REQUIRED WORK:
Copy the lines running from the one that contains "The height and" to the end of the entries below, exactly and with no pictures.

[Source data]

+-------+

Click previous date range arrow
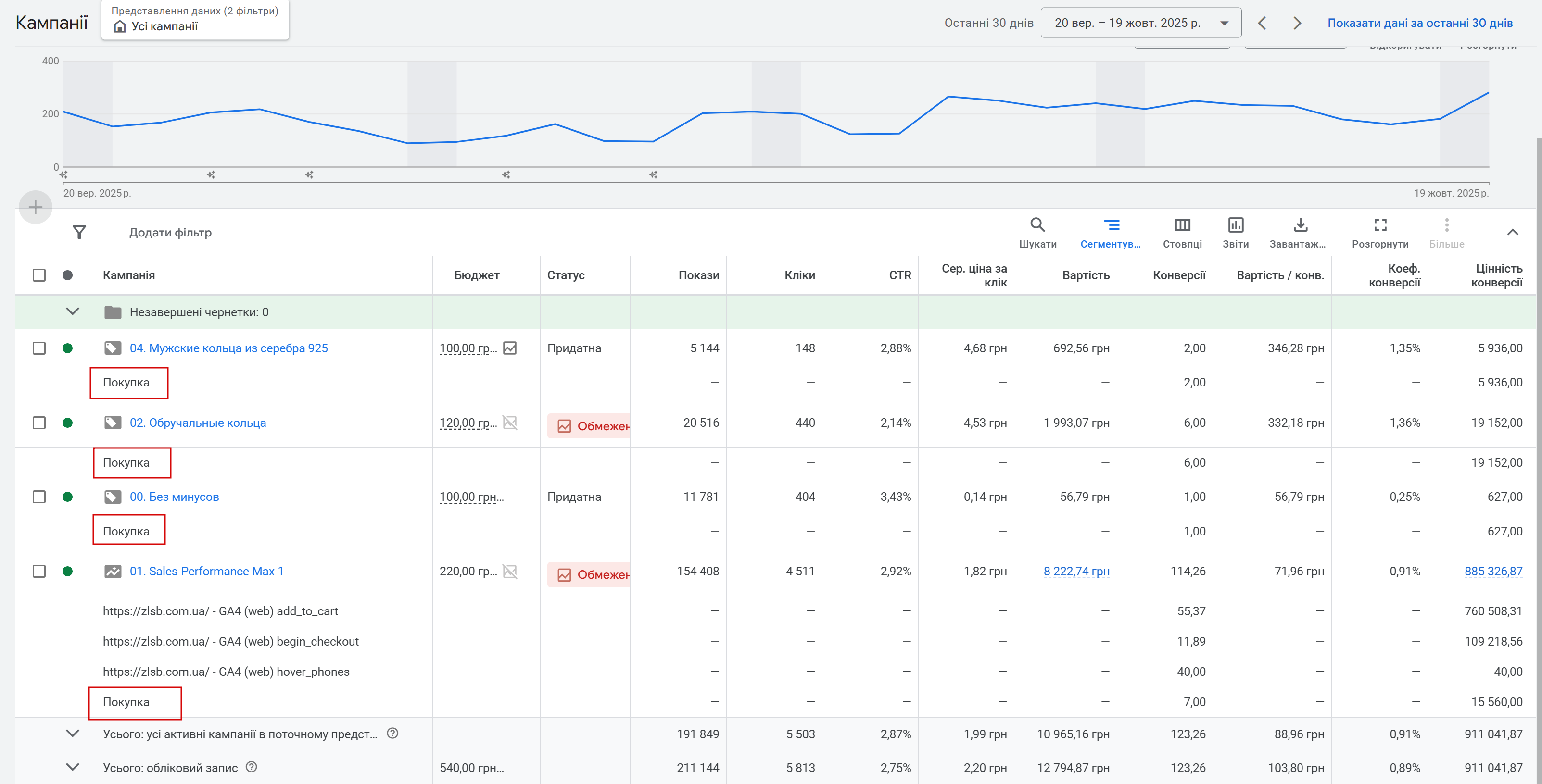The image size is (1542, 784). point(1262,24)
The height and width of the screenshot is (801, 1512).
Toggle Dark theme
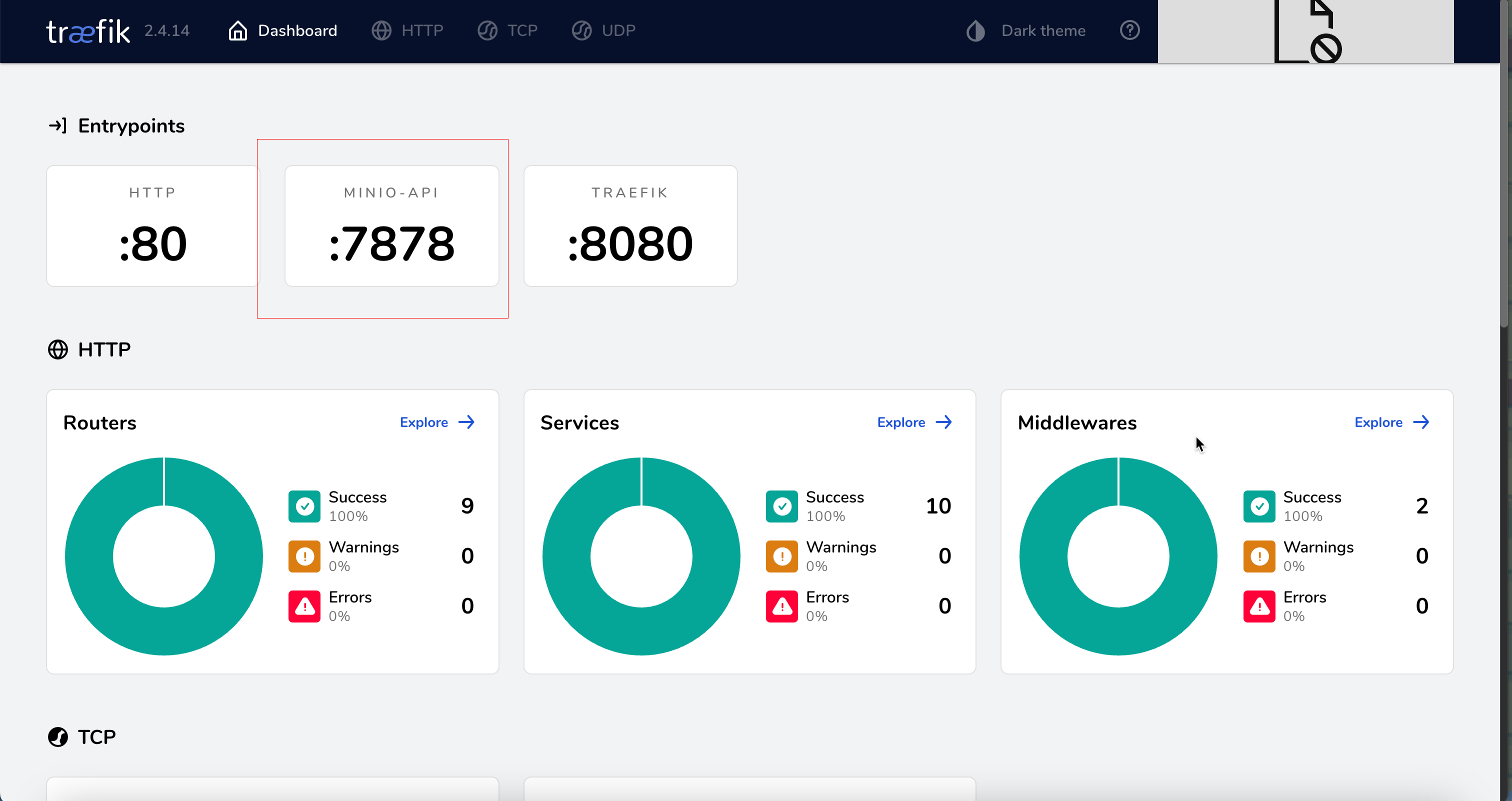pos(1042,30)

+-------+

REPLY TO THE TASK:
The height and width of the screenshot is (801, 1512).
Toggle Dark theme
pos(1042,30)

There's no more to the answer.